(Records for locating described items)
━━━

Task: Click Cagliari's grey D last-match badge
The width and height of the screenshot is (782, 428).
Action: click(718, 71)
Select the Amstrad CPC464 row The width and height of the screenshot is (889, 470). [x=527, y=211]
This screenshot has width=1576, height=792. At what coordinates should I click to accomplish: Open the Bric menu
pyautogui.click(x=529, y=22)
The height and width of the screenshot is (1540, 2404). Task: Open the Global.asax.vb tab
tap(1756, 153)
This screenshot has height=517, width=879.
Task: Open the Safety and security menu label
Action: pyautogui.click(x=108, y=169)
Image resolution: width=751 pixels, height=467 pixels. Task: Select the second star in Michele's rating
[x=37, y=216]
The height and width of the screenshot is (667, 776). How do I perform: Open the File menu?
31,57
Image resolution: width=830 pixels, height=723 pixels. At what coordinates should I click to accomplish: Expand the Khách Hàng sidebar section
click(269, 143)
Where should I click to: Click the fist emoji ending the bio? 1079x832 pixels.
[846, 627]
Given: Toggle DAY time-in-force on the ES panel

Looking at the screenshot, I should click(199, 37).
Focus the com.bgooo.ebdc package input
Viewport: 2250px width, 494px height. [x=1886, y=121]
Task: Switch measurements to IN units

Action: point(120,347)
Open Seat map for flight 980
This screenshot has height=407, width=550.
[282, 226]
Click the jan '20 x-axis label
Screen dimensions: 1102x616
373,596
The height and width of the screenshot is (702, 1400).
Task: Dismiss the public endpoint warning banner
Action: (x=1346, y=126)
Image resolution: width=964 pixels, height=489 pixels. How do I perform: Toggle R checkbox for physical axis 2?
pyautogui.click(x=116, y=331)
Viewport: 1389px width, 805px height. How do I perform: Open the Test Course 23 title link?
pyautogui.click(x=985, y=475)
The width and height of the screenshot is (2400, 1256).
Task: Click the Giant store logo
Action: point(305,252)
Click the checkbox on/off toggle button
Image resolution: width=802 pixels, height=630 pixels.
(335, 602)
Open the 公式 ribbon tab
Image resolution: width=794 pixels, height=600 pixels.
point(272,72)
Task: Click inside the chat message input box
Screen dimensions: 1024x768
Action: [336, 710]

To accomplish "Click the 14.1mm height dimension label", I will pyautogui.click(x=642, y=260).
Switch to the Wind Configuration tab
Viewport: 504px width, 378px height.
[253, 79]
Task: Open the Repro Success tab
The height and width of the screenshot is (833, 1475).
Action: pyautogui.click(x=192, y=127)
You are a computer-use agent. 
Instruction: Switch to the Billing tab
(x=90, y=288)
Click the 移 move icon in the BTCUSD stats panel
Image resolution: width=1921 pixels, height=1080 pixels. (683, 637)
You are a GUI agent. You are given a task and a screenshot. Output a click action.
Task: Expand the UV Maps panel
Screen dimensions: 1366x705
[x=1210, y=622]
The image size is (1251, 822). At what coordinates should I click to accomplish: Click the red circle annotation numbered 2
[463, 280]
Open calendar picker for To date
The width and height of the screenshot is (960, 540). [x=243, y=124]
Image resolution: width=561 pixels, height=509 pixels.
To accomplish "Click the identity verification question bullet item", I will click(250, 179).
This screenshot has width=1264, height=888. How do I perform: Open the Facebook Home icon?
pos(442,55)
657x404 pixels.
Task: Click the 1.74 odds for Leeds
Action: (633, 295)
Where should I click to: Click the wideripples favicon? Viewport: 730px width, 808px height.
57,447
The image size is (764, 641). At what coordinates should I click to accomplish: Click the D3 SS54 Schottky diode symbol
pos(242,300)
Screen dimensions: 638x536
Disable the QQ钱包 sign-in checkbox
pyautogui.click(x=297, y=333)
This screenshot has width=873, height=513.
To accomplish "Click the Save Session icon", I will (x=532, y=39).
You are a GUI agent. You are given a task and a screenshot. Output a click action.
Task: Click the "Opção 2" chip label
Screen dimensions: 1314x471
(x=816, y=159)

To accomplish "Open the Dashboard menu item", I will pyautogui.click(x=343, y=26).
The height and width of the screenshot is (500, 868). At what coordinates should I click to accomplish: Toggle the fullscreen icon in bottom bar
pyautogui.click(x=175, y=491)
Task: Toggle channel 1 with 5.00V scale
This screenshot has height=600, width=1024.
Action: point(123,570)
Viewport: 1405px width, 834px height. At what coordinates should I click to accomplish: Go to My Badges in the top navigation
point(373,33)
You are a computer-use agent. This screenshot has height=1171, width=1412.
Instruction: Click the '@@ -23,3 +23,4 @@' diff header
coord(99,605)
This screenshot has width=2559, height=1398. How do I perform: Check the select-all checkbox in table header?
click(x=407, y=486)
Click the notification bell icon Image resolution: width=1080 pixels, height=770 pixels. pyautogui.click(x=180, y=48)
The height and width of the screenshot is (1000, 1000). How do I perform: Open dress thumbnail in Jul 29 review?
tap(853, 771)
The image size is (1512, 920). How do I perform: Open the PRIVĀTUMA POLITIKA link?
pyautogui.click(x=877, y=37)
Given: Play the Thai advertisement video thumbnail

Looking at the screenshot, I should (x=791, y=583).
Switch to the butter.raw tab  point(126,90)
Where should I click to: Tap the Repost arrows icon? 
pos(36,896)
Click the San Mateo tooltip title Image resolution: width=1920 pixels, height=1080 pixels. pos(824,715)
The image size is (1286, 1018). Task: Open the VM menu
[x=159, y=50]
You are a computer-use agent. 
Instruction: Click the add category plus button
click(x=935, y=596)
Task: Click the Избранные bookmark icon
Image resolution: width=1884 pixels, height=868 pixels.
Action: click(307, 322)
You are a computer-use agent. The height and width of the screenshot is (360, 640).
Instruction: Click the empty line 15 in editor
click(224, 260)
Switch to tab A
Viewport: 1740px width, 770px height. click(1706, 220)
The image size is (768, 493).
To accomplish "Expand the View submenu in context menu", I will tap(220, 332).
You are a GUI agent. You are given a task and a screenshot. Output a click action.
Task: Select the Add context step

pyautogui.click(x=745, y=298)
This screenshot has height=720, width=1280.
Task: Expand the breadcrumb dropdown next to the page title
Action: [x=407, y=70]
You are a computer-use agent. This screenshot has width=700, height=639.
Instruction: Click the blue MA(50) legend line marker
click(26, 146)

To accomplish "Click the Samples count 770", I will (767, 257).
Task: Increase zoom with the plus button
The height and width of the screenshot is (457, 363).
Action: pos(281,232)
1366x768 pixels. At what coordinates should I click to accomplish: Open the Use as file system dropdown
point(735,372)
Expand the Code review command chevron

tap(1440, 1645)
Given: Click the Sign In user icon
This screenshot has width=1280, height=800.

━━━

[Your objective]
Extract every line of the material that contains the word "This".

[Written reply]
This screenshot has width=1576, height=792. At what coordinates should I click to accomplish: Open the Bric menu
This screenshot has height=517, width=879.
This screenshot has height=407, width=550.
This screenshot has width=1264, height=888. How do I perform: Open the Facebook Home icon?
This screenshot has width=873, height=513.
This screenshot has height=600, width=1024.
You are a computer-use agent. This screenshot has height=1171, width=1412.
This screenshot has width=2559, height=1398. How do I perform: Check the select-all checkbox in table header?
This screenshot has height=720, width=1280.
You are a computer-use agent. This screenshot has width=700, height=639.
This screenshot has width=1280, height=800.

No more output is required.